The importance of injecting vaccines into muscle
Traditionally the buttocks were thought to be an appropriate site for vaccination, but the layers of fat do not contain the appropriate cells that are necessary to initiate the immune response (phagocytic or antigen-presenting cells). The antigen may also take longer to reach the circulation after being deposited in fat, leading to a delay in processing by macrophages and eventually presentation to the T and B cells that are involved in the immune response. In addition, antigens may be denatured by enzymes if they remain in fat for hours or days. The importance of these factors is supported by the findings that thicker skinfolds are associated with a lowered antibody response to vaccines.1,2
The three gluteal muscles are at most an inch thick. The roundy part we men love so much is fat. I was astonished when I was first exposed (heh) to them in a cadaver lab.

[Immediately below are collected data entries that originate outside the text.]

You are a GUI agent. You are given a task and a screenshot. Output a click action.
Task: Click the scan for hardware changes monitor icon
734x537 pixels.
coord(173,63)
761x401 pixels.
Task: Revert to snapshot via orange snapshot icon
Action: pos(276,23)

What advantage does the OP think the butt would have?
It makes those “Does this look inflamed to you?” conversations a lot more socially awkward.
What, what, in the butt.
South Park - potentially NSFW.
Are any other vaccines given in the butt? I thought shots in the butt were done to disperse a drug in the glutes.
I don’t remember my own childhood vaccinations- but as I recall my kids ( born in 89 and 90) got their vaccinations in the thigh and then the upper arm as they got older. And all my adult vaccinations ( shingles, flu, Tdap ) have been in my upper arm.
It appears that doctors now avoid injections into the buttocks because of the risk of injuring the sciatic nerve
Modesty and embarassment are huge motivators to people. There are people in China, for instance, who refused to travel to visit family over the holidays simply because an anal-swab Covid test would have been required. You can expect a similar backlash if butt-vaccinations were the norm.
Resistance to vaccinations, and anti-vaxxing, is already intense and strong enough in society to begin with. Adding shame and mortification to it would only worsen the anti-vaxxing situation that much more.
Plus, patients would ask, “Of all places on the body, why DOES it have to be the butt?” And doctors and nurses wouldn’t be able to give a convincing answer.
Not suggesting there would be an advantage. I think I got vaccinated in the buttock when I was a child.
If in the lower half, is there any reason the glutes are preferred over (say) the quads, which could be exposed more discreetly, at least if you’r wearing a skirt?
That’s a parody of this.
I learned (while in tib-fib traction for a month) that the best site for any injection is the front of the thigh. Plenty of muscle, easy enough to get at in a hospital gown or skirt and doesn’t get ouchy no matter how much you’re injecting into it. I might slip on a skirt for my COVID vaxx, especially since I’ve had a right frozen shoulder (now mostly resolved) and a scorching case of tendinitis in the left shoulder (getting better but the deltoid insertion has adhesions out the wazoo) and I’m cranky about anything that might cause more shoulder pain. My thighs can handle a bazooka hit so I’m thinking that might be the way to go. I go to Kaiser and used their drive through for my flu shot and the nice nurse there said if I wanted it in my arse she’d be totes okay with it but I passed for everyone’s sake as I was wearing jeans at the time. She would have put it in the hip but still. Don’t wanna be rude!